Re: [PATCH v2 3/5] nvmet-rdma: use SRQ per completion vector

Max Gurtovoy <maxg@xxxxxxxxxxxx> · Thu, 19 Mar 2020 18:27:38 +0200

and again - hopefully last time I'm blocked...

On 3/19/2020 5:44 PM, Max Gurtovoy wrote:

sending again - I think the previous mail was blocked.

On 3/19/2020 5:10 PM, Max Gurtovoy wrote:

On 3/19/2020 4:49 PM, Bart Van Assche wrote:
On 3/19/20 6:53 AM, Jason Gunthorpe wrote:
On Thu, Mar 19, 2020 at 02:48:20PM +0200, Max Gurtovoy wrote:

Nevertheless, this situation is better from the current SRQ per HCA
implementation.

nvme/srp/etc already use srq?

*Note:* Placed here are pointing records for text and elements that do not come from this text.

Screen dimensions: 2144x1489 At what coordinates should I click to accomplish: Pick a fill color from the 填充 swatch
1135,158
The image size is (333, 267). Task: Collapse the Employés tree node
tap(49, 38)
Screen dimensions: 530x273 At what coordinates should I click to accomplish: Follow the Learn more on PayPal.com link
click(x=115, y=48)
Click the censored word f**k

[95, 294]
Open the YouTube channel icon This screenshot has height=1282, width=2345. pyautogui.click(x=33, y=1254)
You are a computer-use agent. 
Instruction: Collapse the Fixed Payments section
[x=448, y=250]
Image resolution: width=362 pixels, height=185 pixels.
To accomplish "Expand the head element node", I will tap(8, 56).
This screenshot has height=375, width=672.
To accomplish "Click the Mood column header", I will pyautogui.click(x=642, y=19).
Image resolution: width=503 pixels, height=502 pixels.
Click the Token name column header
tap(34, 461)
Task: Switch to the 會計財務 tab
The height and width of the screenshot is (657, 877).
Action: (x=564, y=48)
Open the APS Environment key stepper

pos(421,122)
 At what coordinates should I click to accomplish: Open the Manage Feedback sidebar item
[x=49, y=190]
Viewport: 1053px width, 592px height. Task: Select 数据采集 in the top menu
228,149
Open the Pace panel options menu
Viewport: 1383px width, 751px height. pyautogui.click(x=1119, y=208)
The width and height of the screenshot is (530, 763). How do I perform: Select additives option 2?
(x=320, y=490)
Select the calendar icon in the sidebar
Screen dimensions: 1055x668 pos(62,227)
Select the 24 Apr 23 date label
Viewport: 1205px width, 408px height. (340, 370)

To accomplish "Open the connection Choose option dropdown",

I see it in the target but not 
initiator?

Just worried about breaking some weird target somewhere

Jason,

The feature is only for target side and has no influence on initiator 
an the ULP level.

The only thing that I did is fixed the SRQ implementation for 
nvme/rdma and srpt that allocate 1 SRQ per device.

Now there are N SRQs per device that try to act as pure MQ 
implementation (without SRQ).

From the upstream SRP target driver:

static void srpt_get_ioc(struct srpt_port *sport, u32 slot,
             struct ib_dm_mad *mad)
{
    [ ... ]
    if (sdev->use_srq)
        send_queue_depth = sdev->srq_size;
    else
        send_queue_depth = min(MAX_SRPT_RQ_SIZE,
                       sdev->device->attrs.max_qp_wr);
    [ ... ]
    iocp->send_queue_depth = cpu_to_be16(send_queue_depth);
    [ ... ]
}

I'm not sure the SRP initiator uses that data from the device 
management
I/O controller profile.

Anyway, with one SRQ per initiator it is possible for the initiator to
prevent SRQ overflows. I don't think that it is possible for an 
initiator
to prevent target side SRQ overflows if shared receive queues are 
shared
across multiple initiators.

I don't to change initiator code and prevent overflow.

As I explained earlier, the SRQs in the target side will be assigned 
for all controllers for specific device (instead of global 1 per 
device) and share the receive buffers.

Not per initiator. This will cause lock contention.

In case the target SRQ has no resources in the specific time, the low 
level (RC qp) is responsible to send rnr to the initiator and the 
initiator (RC qp) will retry in the transport layer and not in the ULP.

This is set by min_rnr_timer value that by default set to 0 (max 
value).For SRQ case in general, IMO better to set it to 1 (minimal 
value) to avoid longer latency since there is a chance that SRQ is full.

In my testing I didn't see a real need to set the min_rnr_timer but I 
have patches for that in case Jason thinks that this should be part 
of this series that is not so small without it.

Thanks,

Bart.